Per capirlo bisogna guardare alla foto più grande di tutte: quelle che ritrae il piccolo Emilio in braccio al padre con la madre e alcuni fratelli in un cortile rurale di Sarno.
Una storia vera, non inventata. E poi un cibo pieno di identità, talmente identitario da disegnare l’archetipo gastronomico italiano nella testa dei vip americani che quando vengono nel nostro Paese restano un po’ spiazzati dalla deriva autistica imboccata da gran parte del fine dining e che per questo si buttano su osterie, trattorie e pizzerie.
Quei furbacchiotti della Michelin lo hanno capito, e segnalano il locale pur senza dargli alcun riconoscimento. Ma è la prova che se non sei stato qui non puoi dire di aver visto New York.

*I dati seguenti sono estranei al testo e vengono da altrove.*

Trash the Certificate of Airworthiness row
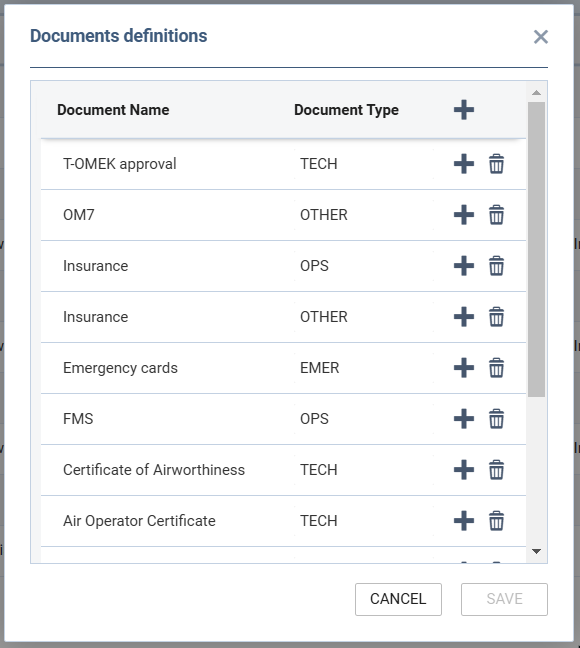This screenshot has width=580, height=648. tap(496, 470)
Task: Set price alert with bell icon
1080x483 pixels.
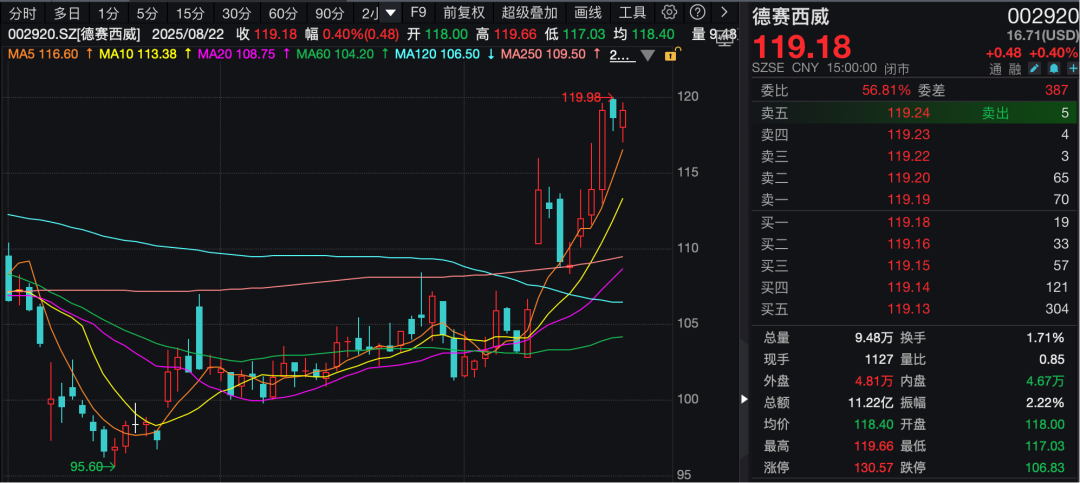Action: pos(1052,69)
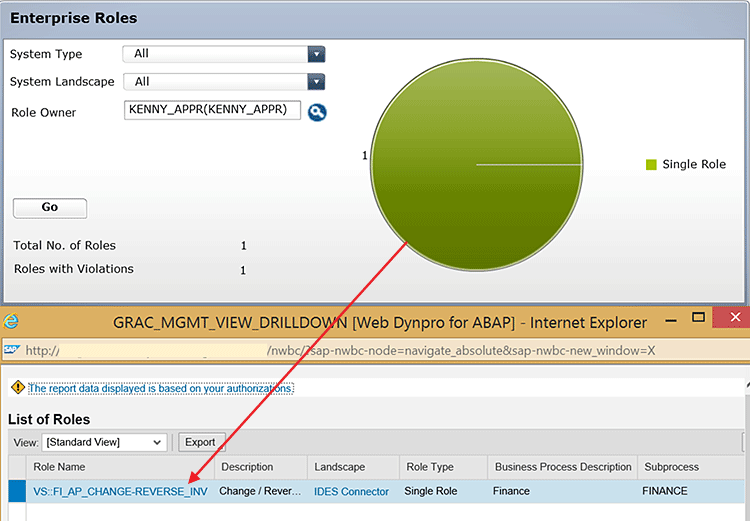Screen dimensions: 750x521
Task: Open the VS::FI_AP_CHANGE-REVERSE_INV role link
Action: tap(120, 491)
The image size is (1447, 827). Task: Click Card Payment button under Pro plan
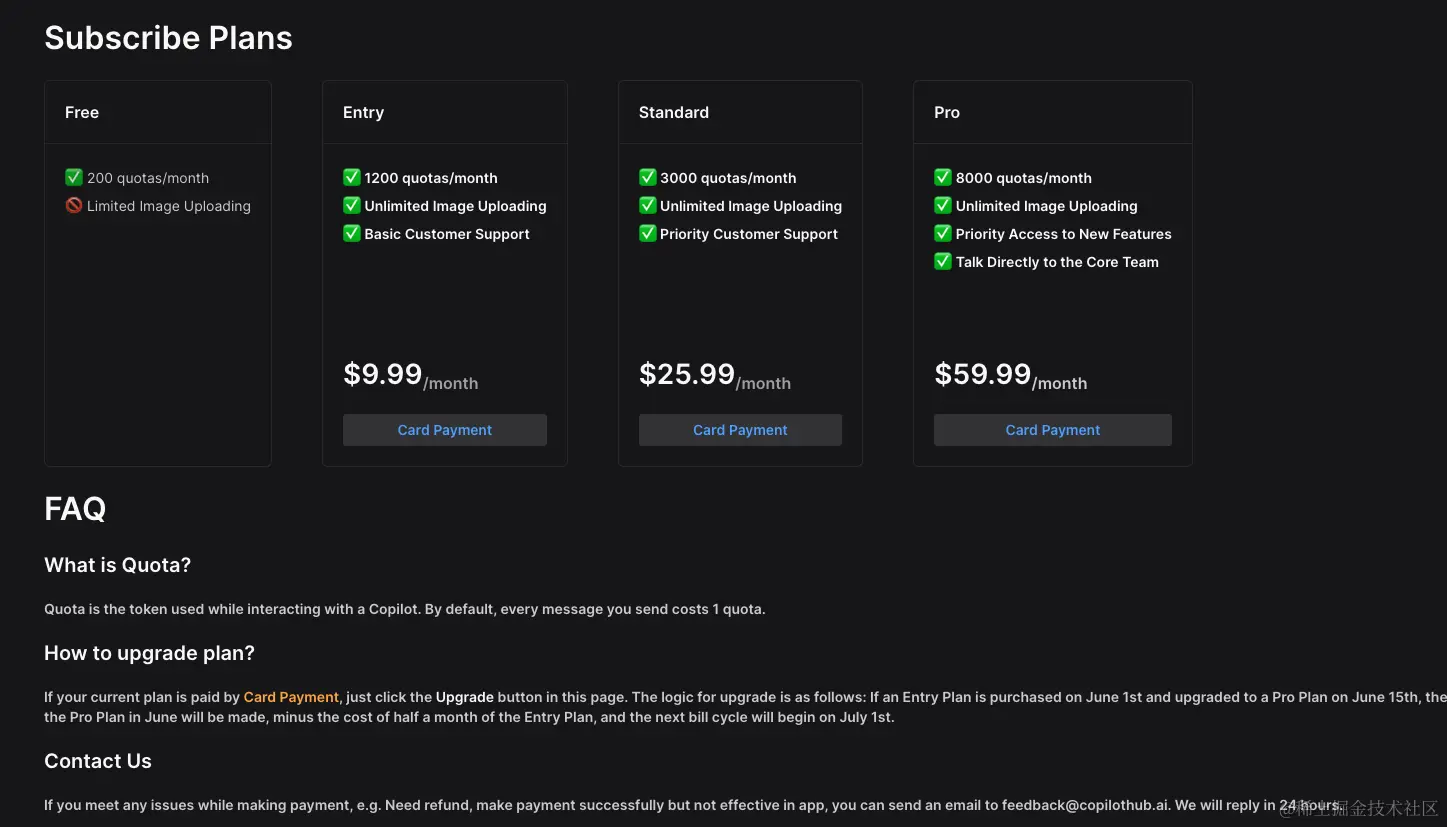click(1052, 430)
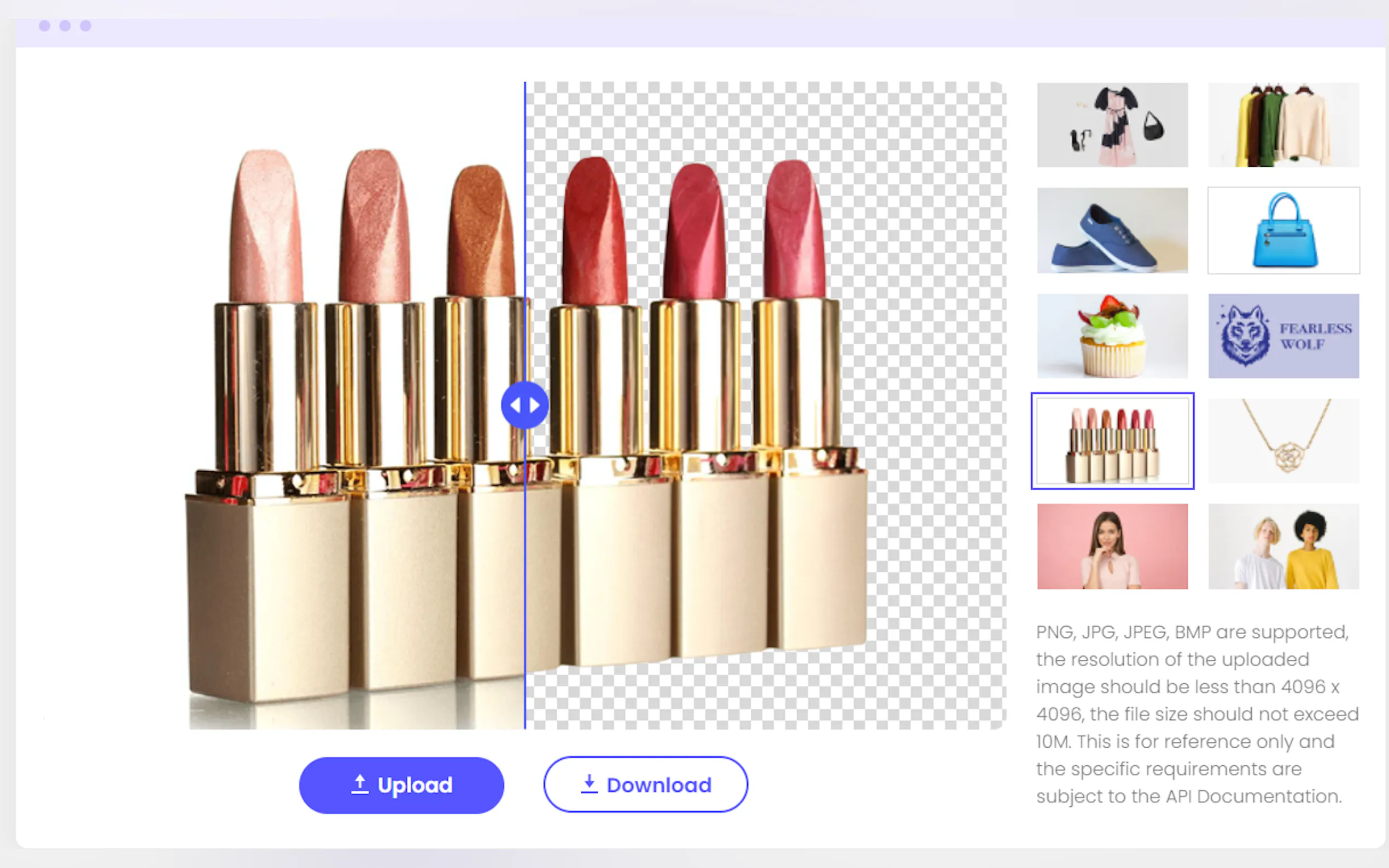Choose the blue sneakers sample thumbnail
Image resolution: width=1389 pixels, height=868 pixels.
click(x=1112, y=230)
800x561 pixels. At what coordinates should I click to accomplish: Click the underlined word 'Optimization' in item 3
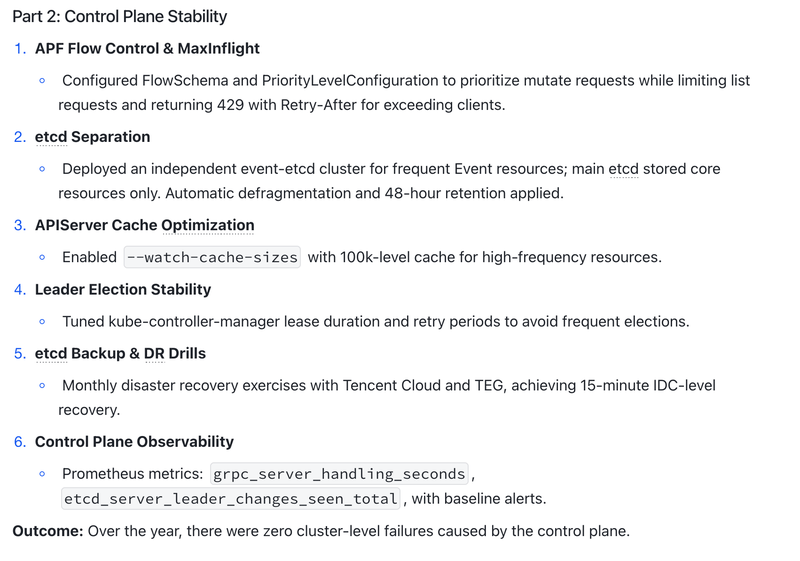208,225
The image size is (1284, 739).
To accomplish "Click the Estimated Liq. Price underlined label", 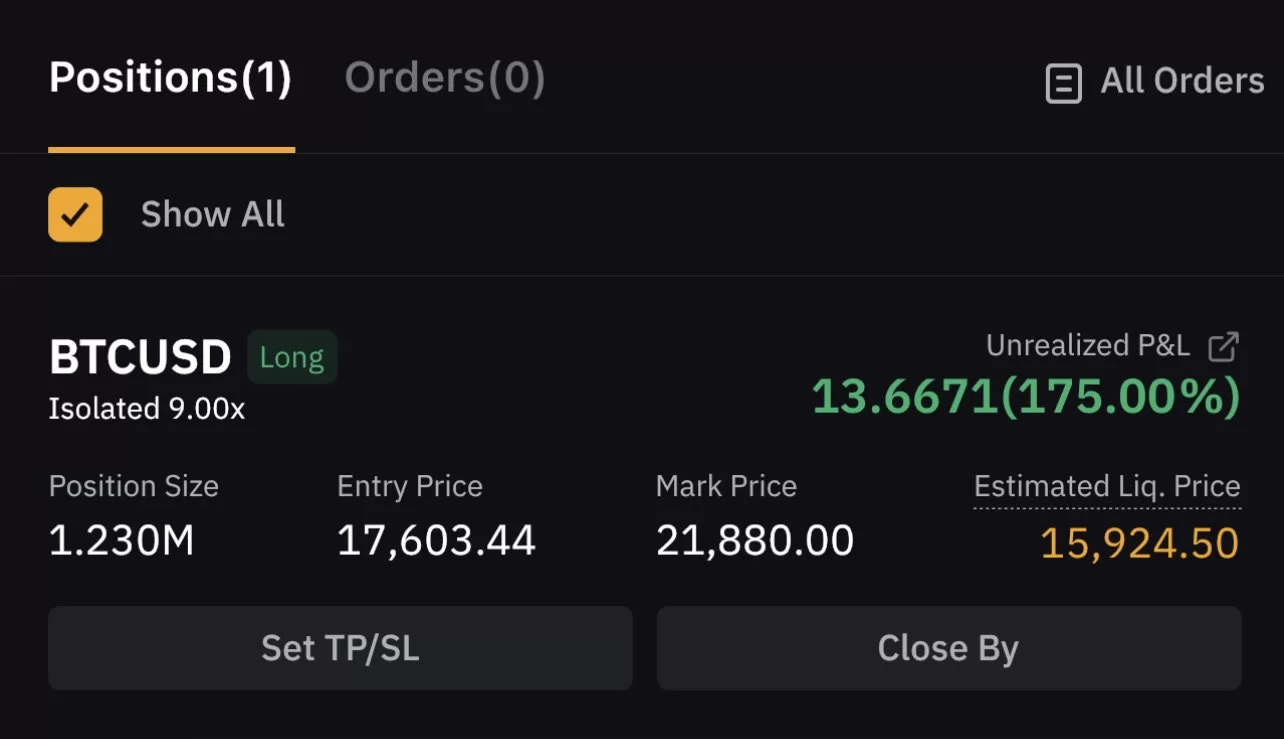I will tap(1107, 487).

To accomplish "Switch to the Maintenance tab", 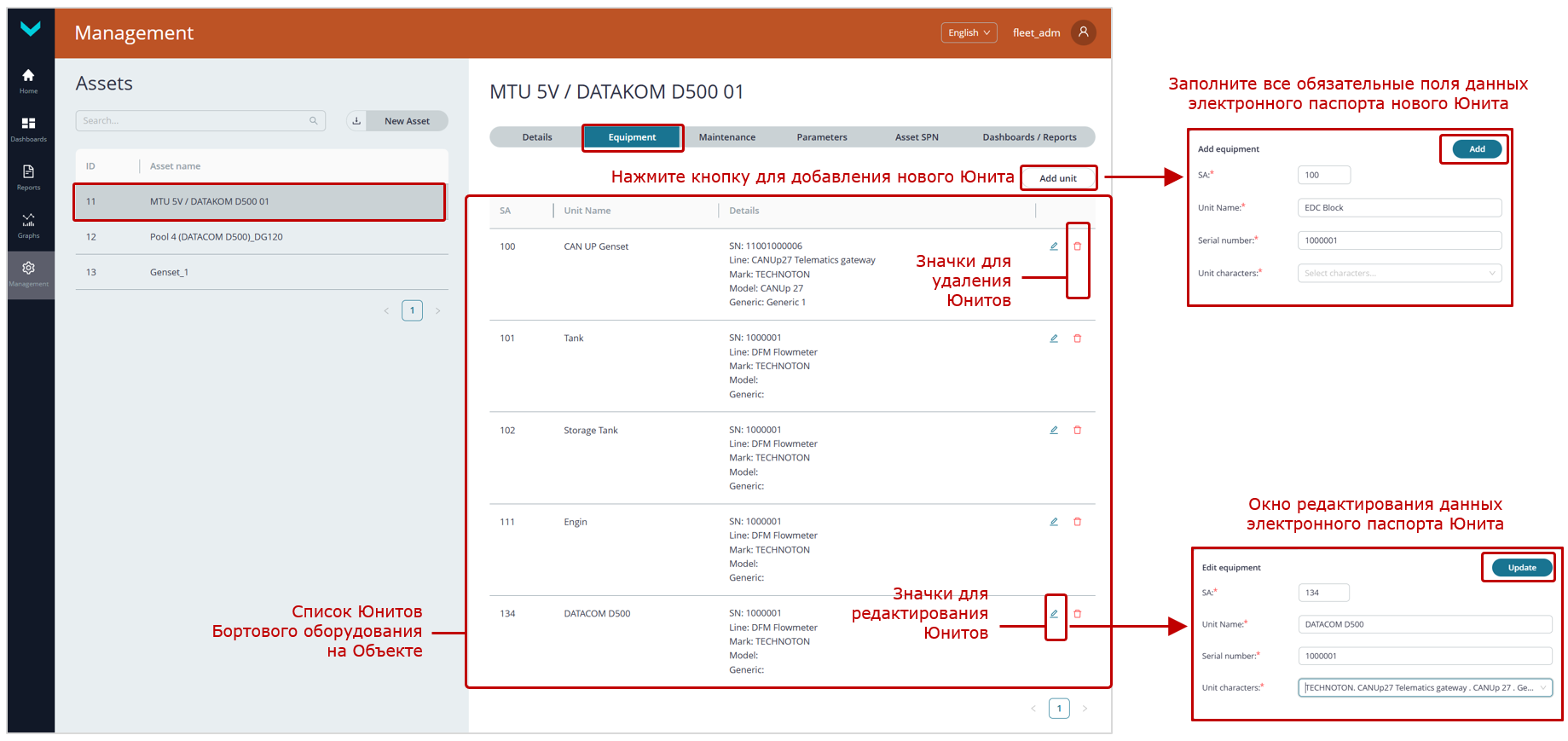I will pos(726,137).
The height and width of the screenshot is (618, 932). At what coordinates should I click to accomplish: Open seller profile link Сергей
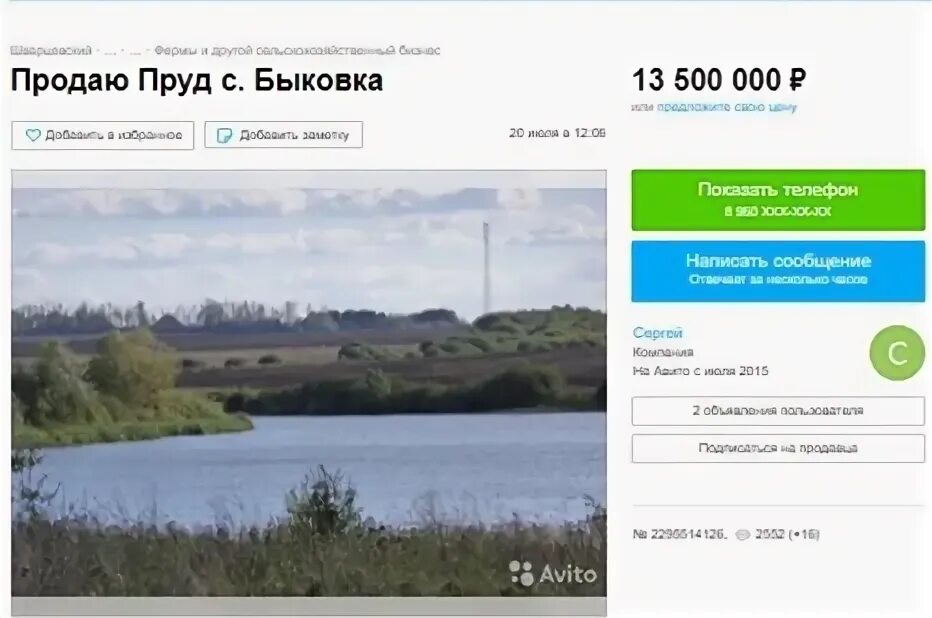tap(657, 333)
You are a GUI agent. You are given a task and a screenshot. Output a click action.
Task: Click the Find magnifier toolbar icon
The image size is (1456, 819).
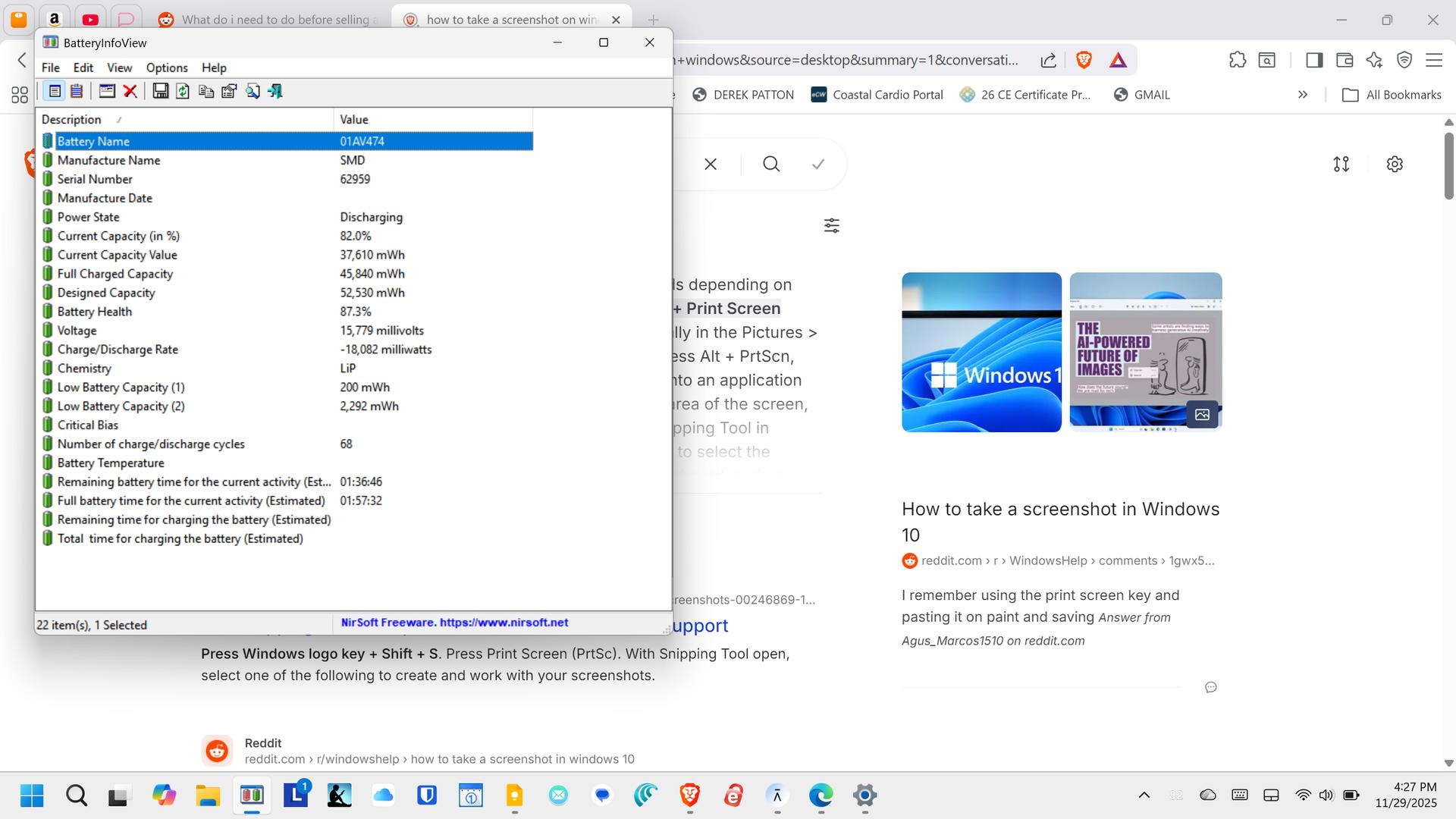[253, 91]
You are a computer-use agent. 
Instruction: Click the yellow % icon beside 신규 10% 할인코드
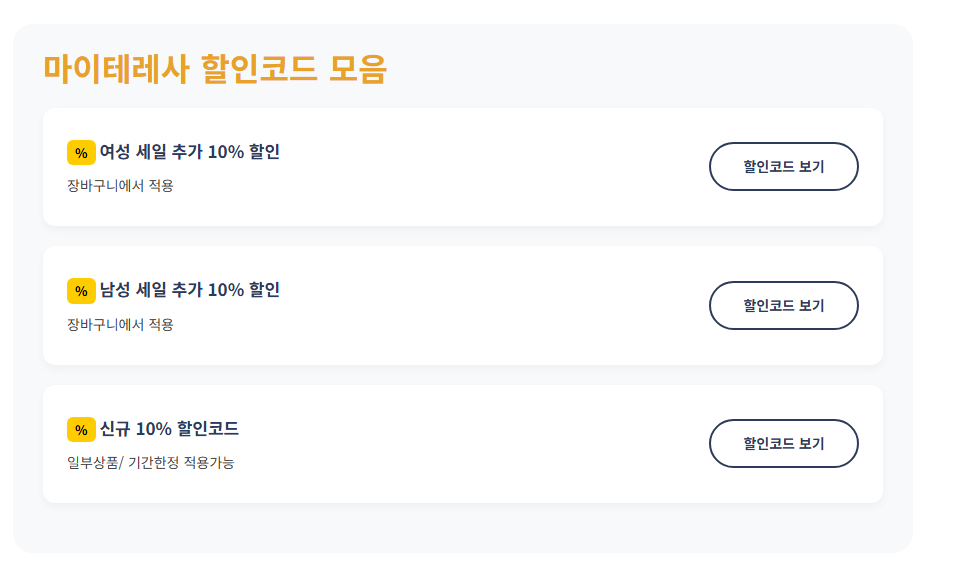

Nel 1991, Emilio Vitolo lo acquistò da Sal Anthony, che lo aveva rilevato da Ballato: prese in mano la cucina e iniziò a servire piatti napoletani. Oggi, Anthony, Mario e Emilio jr, i tre figli nati dalla moglie peruviana stanno prendendo in mano le redini del locale mentre Emilio ama sedersi all’ingresso del locale d’estate e d’inverno. Conosce praticamente tutti, il suo modo di fare è considerato un esempio della grande ospitalità italiana, uno dei pregi che riconoscono alla gente del Belpaese nonostante la Bossi-Fini: le grandi star, i vip, si rilassano come in famiglia, vengono trattati alla pari ma con rispetto, si nutrono di piatti iconici come gli spaghettoni Vicedomini con le polpette, tagliatelle alla Bolognese, cotoletta milanese, salsicce e friarielli, spaghetti al pomodoro come pochi sanno fare a NY, la pasta e fagioli fatta alla campagnola, ossia un po’ brodosa e non azzeccata come piace a Napoli città, tiramisu, spaghetti con le vongole, calamari fritti. Un menu semplice , di buon materia prima, in una sala arredata dalla storia di questa città.
Emilio ha gli occhi verdi che ci ricordano gli Etruschi arrivati sin qui, lo sguardo e le movenze napoletane, la lingua un misto di dialetto antico e inglese americano in cui si trova a suo agio. Forse, dopo oltre 50 anni, pensa anche in americano, ma appartiene ancora alla prima generazione di emigranti: “I miei figli sono cresciuti, quel che mi resta da vivere voglio trascorrerlo nel paese dove sono nato, a Sarno. Ho costruito una casetta e la mattina voglio svegliarmi, farmi un caffè al bar e pensare a cosa mangiare. Da noi abbiamo cimiteri bellissimi, è in Italia che voglio restare per sempre quando sarà”.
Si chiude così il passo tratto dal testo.